Based on the following quotations, I think that 'Hamlet' is one of the most dramatic plays in the English language because of how mysterious the character of Hamlet is. We can never be completely sure of weather his actions leave him feeling guilty or pleased, and if he really says everything that he means to say. As an audience, we would be left wondering weather there was more to the character of Hamlet than what we just saw. There is a heavy, meaningful and important subtext to the character, but we can never be certain of what it is.
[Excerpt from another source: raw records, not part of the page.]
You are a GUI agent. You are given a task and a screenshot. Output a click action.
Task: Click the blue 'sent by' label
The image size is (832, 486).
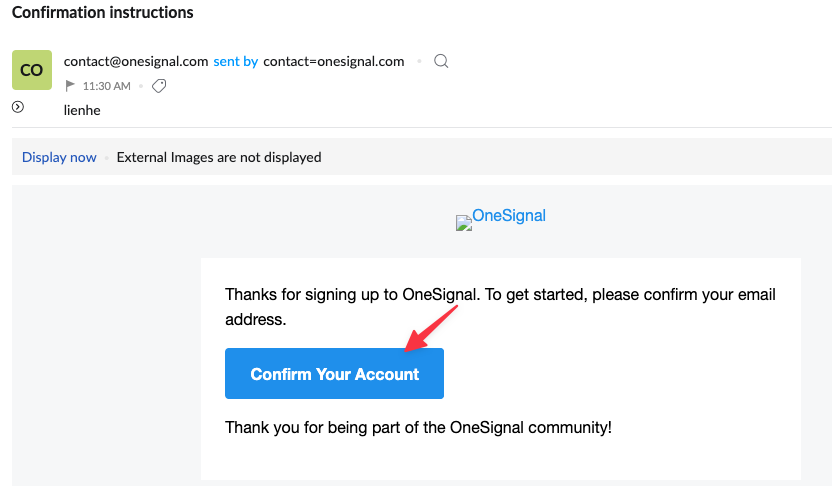click(x=236, y=62)
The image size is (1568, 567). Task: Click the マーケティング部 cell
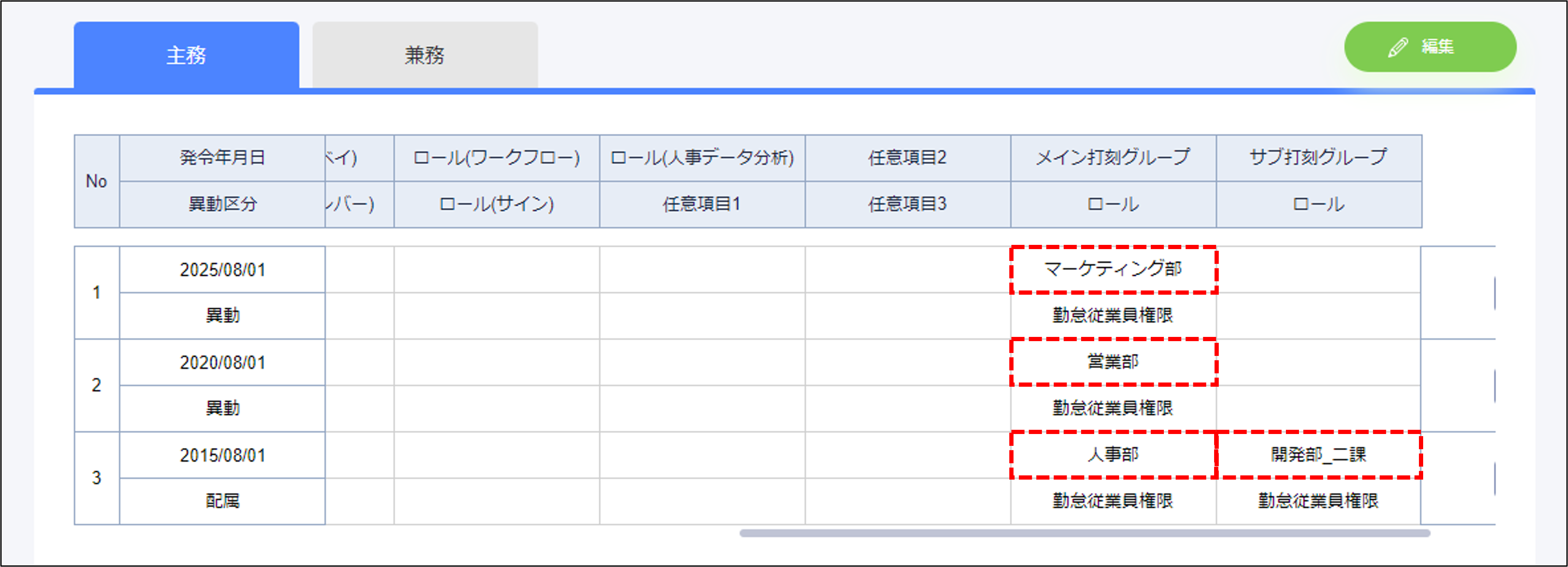coord(1113,269)
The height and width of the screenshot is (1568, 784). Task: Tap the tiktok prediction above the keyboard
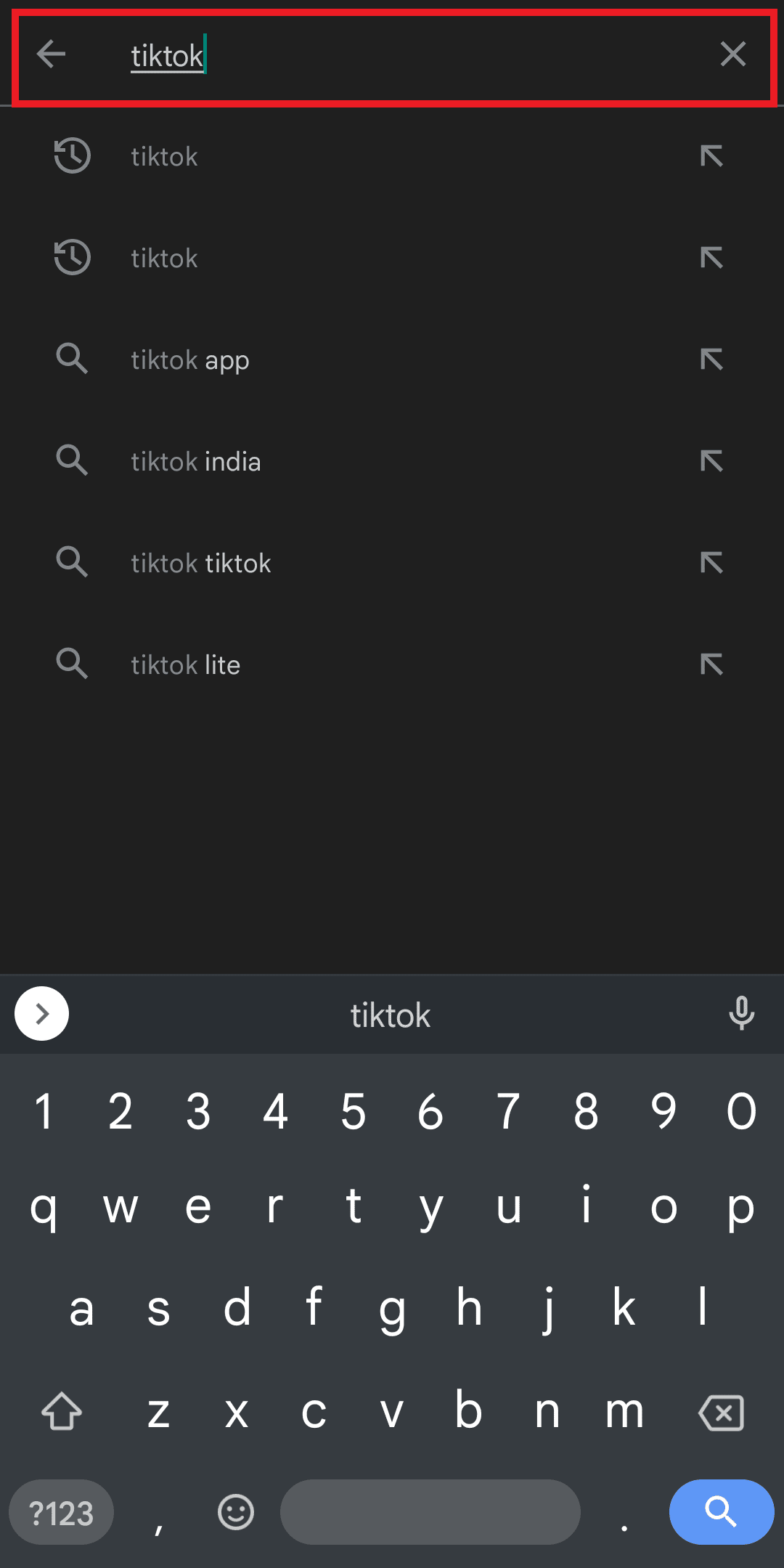click(390, 1014)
'Shakespeare went far beyond making uncertainty a personal quirk of Hamlet’s, introducing a number of important ambiguities into the play that even the audience cannot resolve with certainty. For instance, whether Hamlet’s mother, Gertrude, shares in Claudius’s guilt; whether Hamlet continues to love Ophelia even as he spurns her, in Act III; whether Ophelia’s death is suicide or accident; whether the ghost offers reliable knowledge, or seeks to deceive and tempt Hamlet; and, perhaps most importantly, whether Hamlet would be morally justified in taking revenge on his uncle. Shakespeare makes it clear that the stakes riding on some of these questions are enormous - the actions of these characters bring disaster upon an entire kingdom. At the play’s end it is not even clear whether justice has been achieved.'
Taken from http://www.sparknotes.com/shakespeare/hamlet/context.html
' There is always more to him than the other characters in the play can figure out; even the most careful and clever readers come away with the sense that they don’t know everything there is to know about this character. Hamlet actually tells other characters that there is more to him than meets the eye - notably, his mother, and Rosencrantz and Guildenstern - but his fascination involves much more than this. When he speaks, he sounds as if there’s something important he’s not saying, maybe something even he is not aware of. The ability to write soliloquies and dialogues that create this effect is one of Shakespeare’s most impressive achievements.'
Extract from an analysis of the character Hamlet, taken from http://www.sparknotes.com/shakespeare/hamlet/canalysis.html
'There is something altogether indefinable and mysterious in the poet's delineation of this character--something wild and irregular in the circumstances with which the character is associated. We see that Hamlet is propelled rather than propelling. But why is this turn given to the delineation? We cannot exactly tell. Doubtless much of the very charm of the play is its mysteriousness. It awakes not only thoughts of the grand and the beautiful, but of the incomprehensible. Its obscurity constitutes a portion of its sublimity. This is the stage in which most minds are content to rest, and perhaps better so, with regard to the comprehension of Hamlet.'
Taken from http://www.theatrehistory.com/british/hamlet001.html
'Hamlet is arguably the greatest dramatic character ever created. From the moment we meet the crestfallen prince we are enraptured by his elegant intensity. Shrouded in his inky cloak, Hamlet is a man of radical contradictions -- he is reckless yet cautious, courteous yet uncivil, tender yet ferocious. He meets his father's death with consuming outrage and righteous indignation, yet shows no compunction when he himself is responsible for the deaths of the meddling Rosencrantz and Guildenstern, and the pontificating lord chamberlain, Polonius. He uses the fragile and innocent Ophelia as an outlet for his disgust towards the queen, and cannot comprehend that his own vicious words have caused her insanity. Hamlet is full of faults. But how is it that even seemingly negative qualities such as indecisiveness, hastiness, hate, brutality, and obsession can enhance Hamlet's position as a tragic hero; a 'prince among men'?'
Taken from http://www.shakespeare-online.com/plays/hamlet/hamletcharacter.html
These are good quotations. What do you think is the most persuasive point? Is it the complex nature of Hamlet's character? He's certainly a tragic character.